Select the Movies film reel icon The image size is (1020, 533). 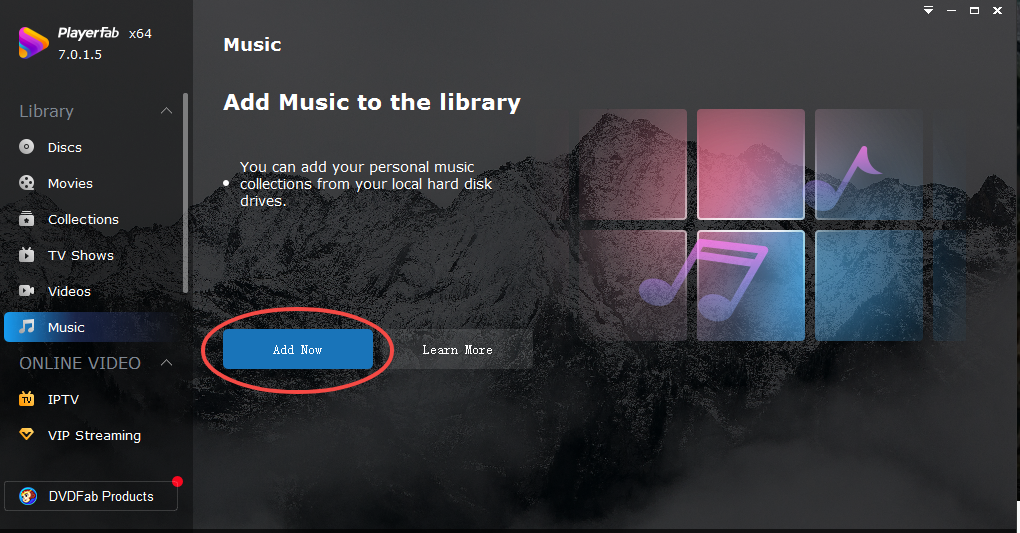point(27,183)
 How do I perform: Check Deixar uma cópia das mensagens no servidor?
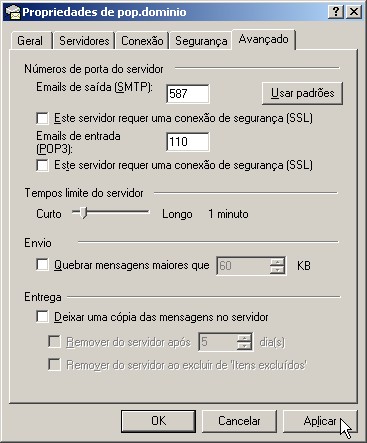pos(42,316)
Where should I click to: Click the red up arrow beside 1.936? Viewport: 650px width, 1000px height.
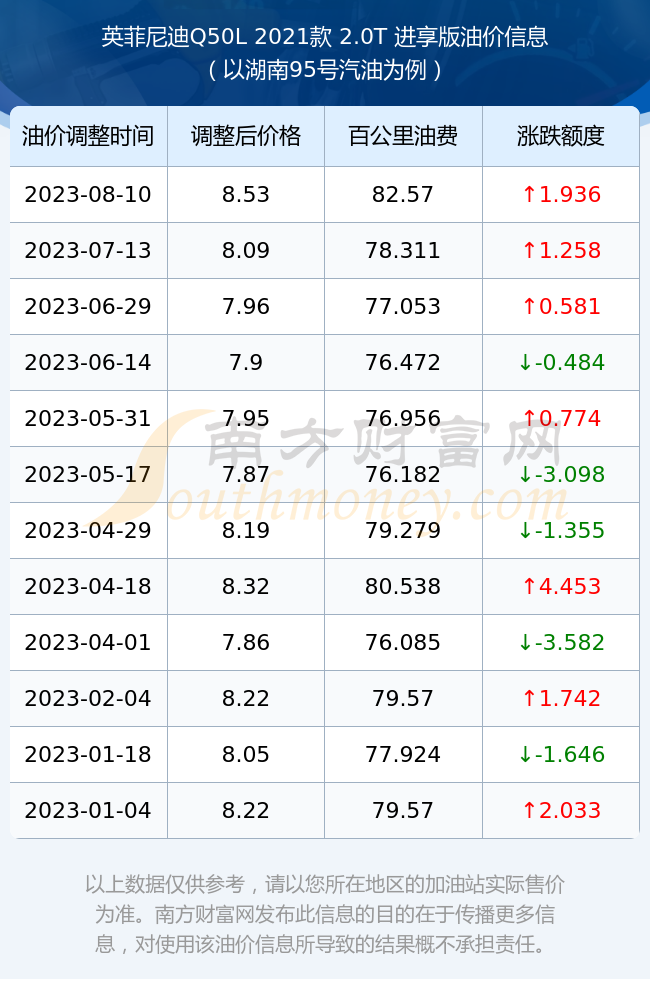click(529, 194)
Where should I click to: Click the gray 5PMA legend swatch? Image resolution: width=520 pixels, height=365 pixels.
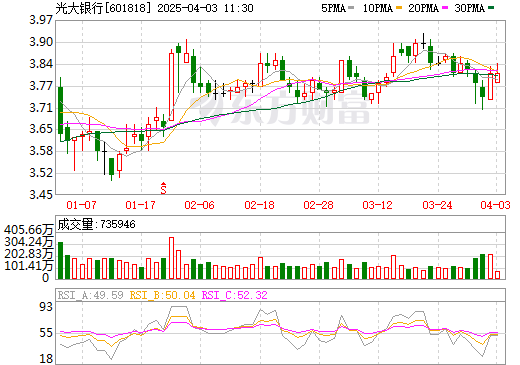click(351, 8)
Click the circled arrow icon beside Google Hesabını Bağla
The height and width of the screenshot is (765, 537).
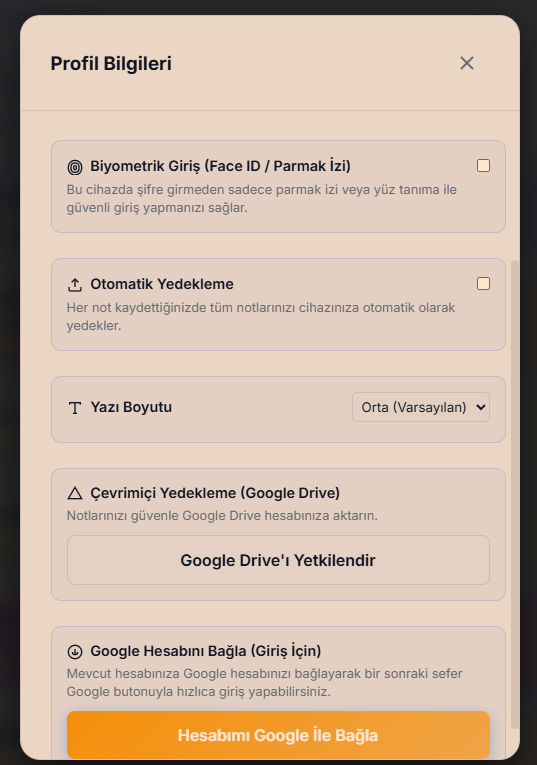(x=75, y=651)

◆ ◆ ◆ ◆ ◆ ◆ ◆

[What is expected]: Leave out the pictures, and retype exactly the lines from the one containing "Where should I click to: Click the gray" through the last line of the data above, no more and no less.

[Response to this exercise]:
Where should I click to: Click the gray 5PMA legend swatch? Image resolution: width=520 pixels, height=365 pixels.
click(351, 8)
Click the circled arrow icon beside Google Hesabını Bağla
The height and width of the screenshot is (765, 537).
(x=75, y=651)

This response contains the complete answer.